The Contemporary Art collection, housed in the galleries created out of the estate’s original garage and stables, includes paintings by Larry Rivers, Andy Warhol, Robert Ryman and Red Grooms. Additionally, seven small galleries were created in the old horse stable stalls to enable the Museum to display installation art (rarely exhibited in the Southeast). Cheekwood’s Temporary Contemporary was initiated in 1996 and consists of four solo exhibitions each year. Each show features innovative, influential and thoughtprovoking works by artists in the TC gallery.
Country Music Hall of Fame and Museum
The Country Music Hall of Fame® and Museum has been the home of America’s music since its opening in 1967 on Music Row. In May 2001, the Museum relocated to a new $37 million building in downtown Nashville. The facility boasts a vast collection illustrating country music’s story as told through the years. An immense compilation of historic country video clips and recorded music, dynamic exhibits and state-of-the-art design, a regular menu of live performances and public programs, a museum store, live satellite radio broadcasts, on-site dining and fabulous public spaces all contribute to an extraordinary museum experience.
The museum’s major new exhibition The Bakersfield Sound: Buck Owens, Merle Haggard, and California Country opened in March 2012 and will run through December 2013. Narrated by Dwight Yoakam, the exhibit explores the roots, heyday and impact of the Bakersfield Sound, the loud, stripped-down and radio-ready music most closely identified with the careers of Country Music Hall of Fame members Buck Owens and Merle Haggard.
Downtown Nashville offers several unique art galleries including those located in the eclectic Arcade and expanding 5th Street art district. Take part in the “First Saturday Art Crawl.” Every first Saturday of the month, multiple downtown galleries open their doors to avid art lovers for a night of art enjoyment.
Frist Center for the Visual Arts
Located in downtown Nashville, the Frist Center for the Visual Arts is the city’s largest art exhibition center. Opened in 2001, the Frist has no permanent collection, but instead specializes in exhibiting premier collections on loan from other galleries around the world. Many of the exhibits on display are compiled exclusively for the Frist Center and cannot be seen anywhere else. Located in Nashville’s former historic main post office, this city landmark was placed on the National Register of Historic Places in 1984.
The Johnny Cash Museum
119 Third Avenue South
Officially authorized by the Estate of Johnny Cash, the museum will feature the most comprehensive collection of Johnny Cash artifacts and memorabilia in the world. The museum is dedicated to ‘The Man in Black’ by longtime friend and fan, Bill Miller. The 18,000 square feet of memorabilia, interactive exhibits and a 250-seat auditorium, combined with never before seen historical documents, letters, awards, costumes and instruments will take the visitor on a three dimensional journey through Johnny Cash’s life, making this THE Cash venue to visit for all ages.

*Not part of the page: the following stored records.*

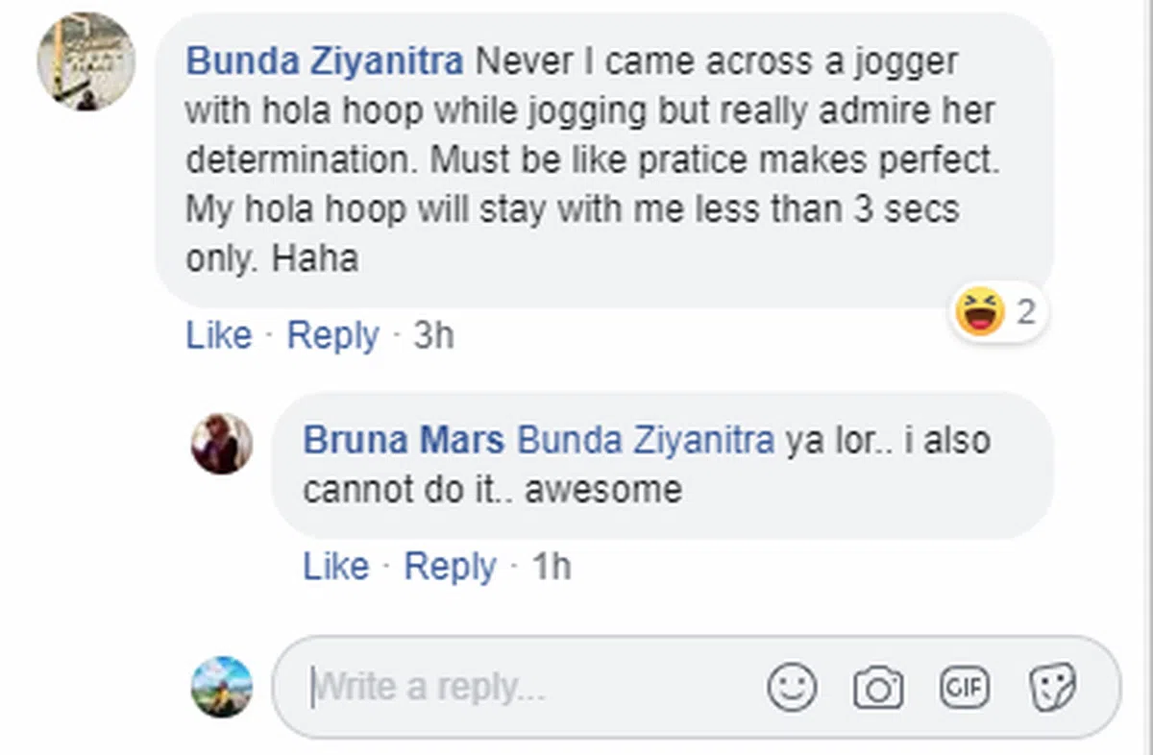Click the 1h timestamp on Bruna's reply
Viewport: 1153px width, 755px height.
point(552,567)
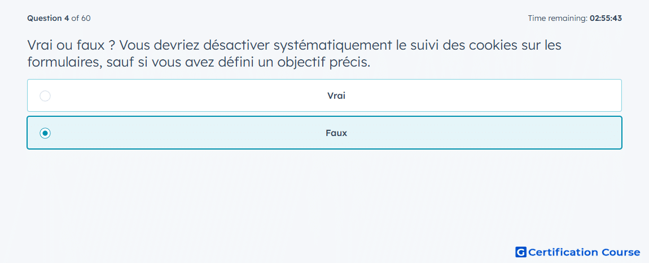The height and width of the screenshot is (263, 649).
Task: Click the of 60 question count
Action: [x=81, y=18]
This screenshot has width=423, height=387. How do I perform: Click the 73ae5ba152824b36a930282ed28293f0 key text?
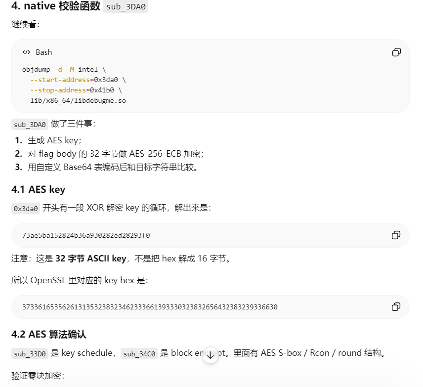point(86,235)

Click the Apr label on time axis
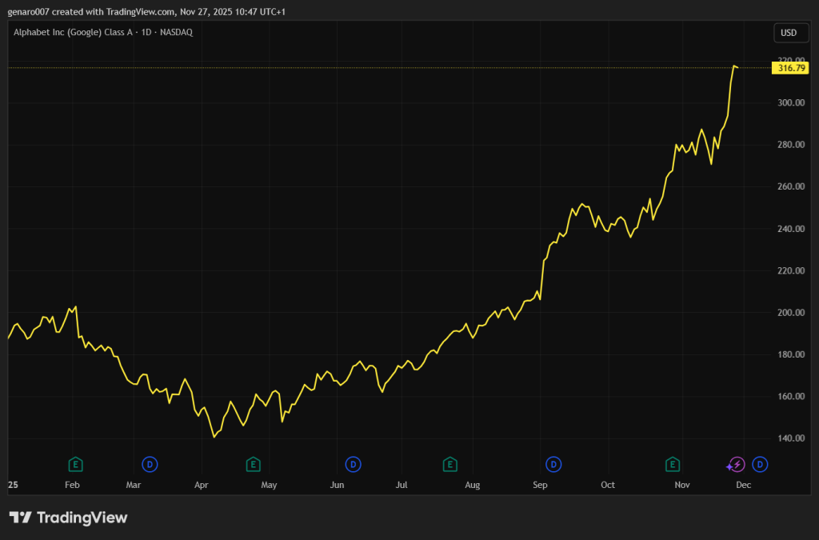[x=202, y=485]
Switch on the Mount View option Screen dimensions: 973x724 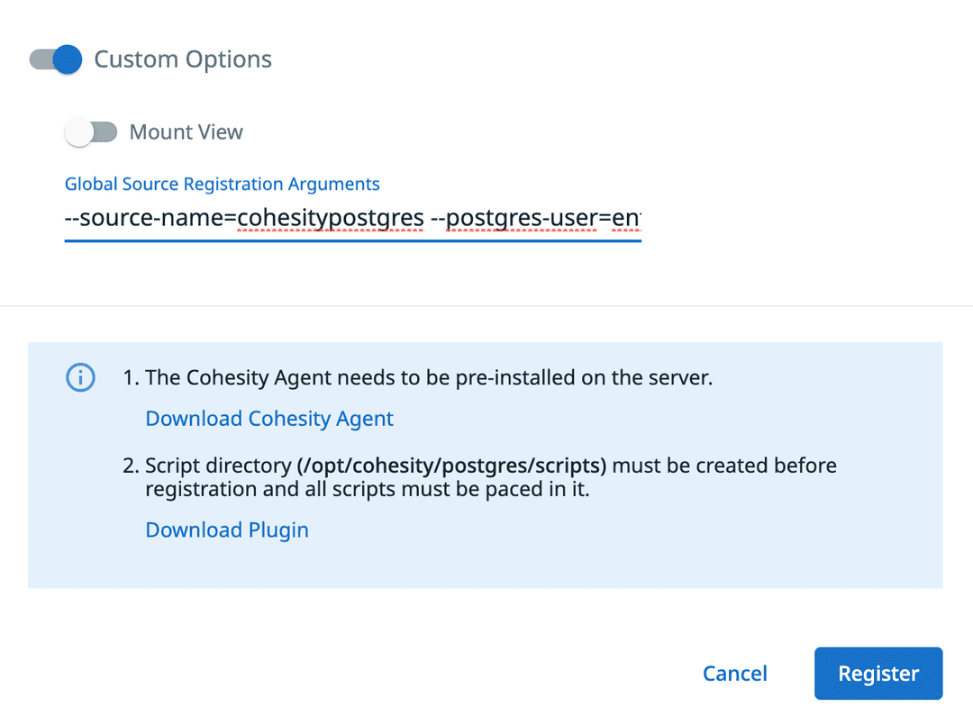91,131
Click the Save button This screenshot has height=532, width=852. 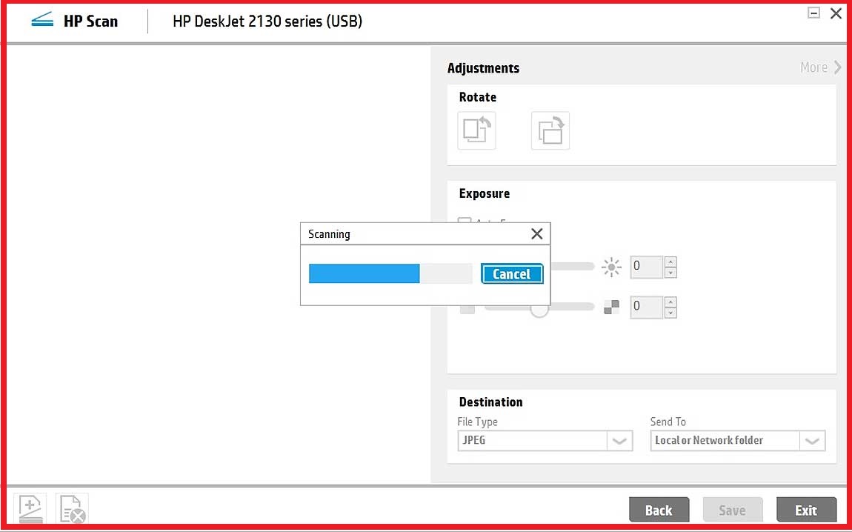coord(732,510)
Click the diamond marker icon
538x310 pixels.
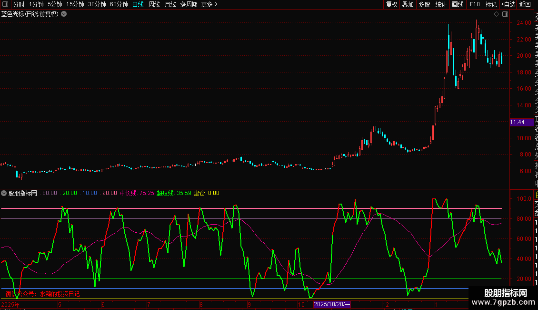coord(496,14)
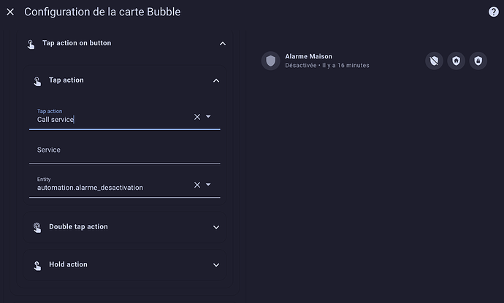Collapse the Tap action subsection chevron

[216, 80]
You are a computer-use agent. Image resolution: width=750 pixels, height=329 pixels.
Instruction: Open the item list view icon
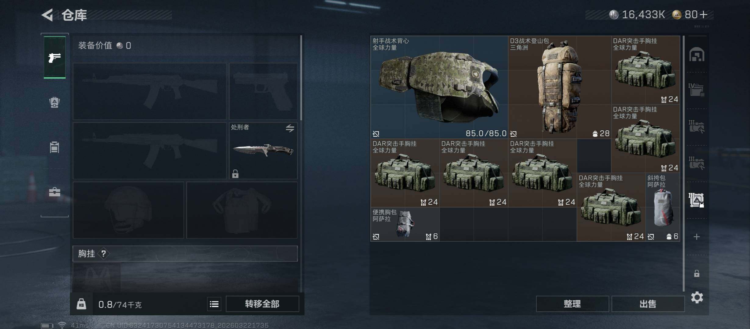214,304
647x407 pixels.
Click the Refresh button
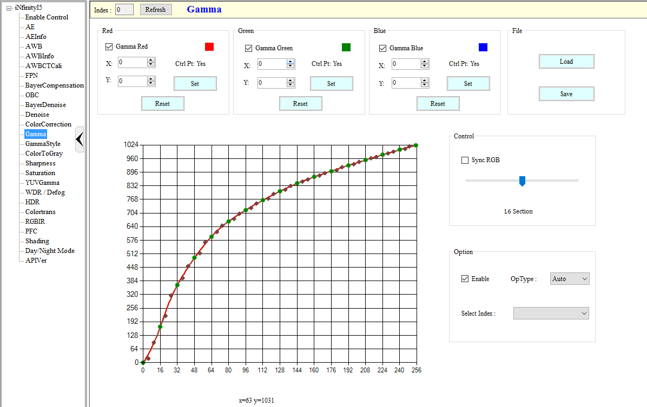[156, 9]
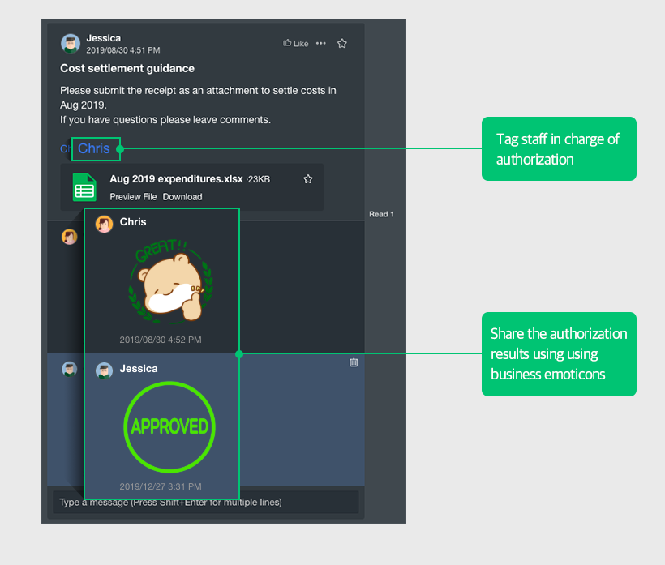665x565 pixels.
Task: Like Jessica's cost settlement post
Action: [296, 44]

Musicians Hall of Fame and Museum
417 4th Avenue
Nashville Municipal Auditorium’s the new home to the Musicians Hall of Fame and Museum, which honors musicians from stars to studio players that represent all genres of music. The first floor features the museum exhibit space and Hall of Fame inductees. From Hank Williams Sr. to The Red Hot Chili Peppers, Motown to Southern Rock – there is truly something of interest to everyone. The exhibit space is divided into cities that have a history of recorded music (such as Detroit, Memphis, Nashville etc.); each exhibit includes the very instruments that these musicians used to record many of their great hits.
LeQuire Gallery & Studio
The gallery features contemporary paintings, drawings and sculpture with an emphasis on figurative work. Exhibits change quarterly with work from Alan LeQuire – the nationally recognized sculptor of Musica and Athena Parthenos – always on view.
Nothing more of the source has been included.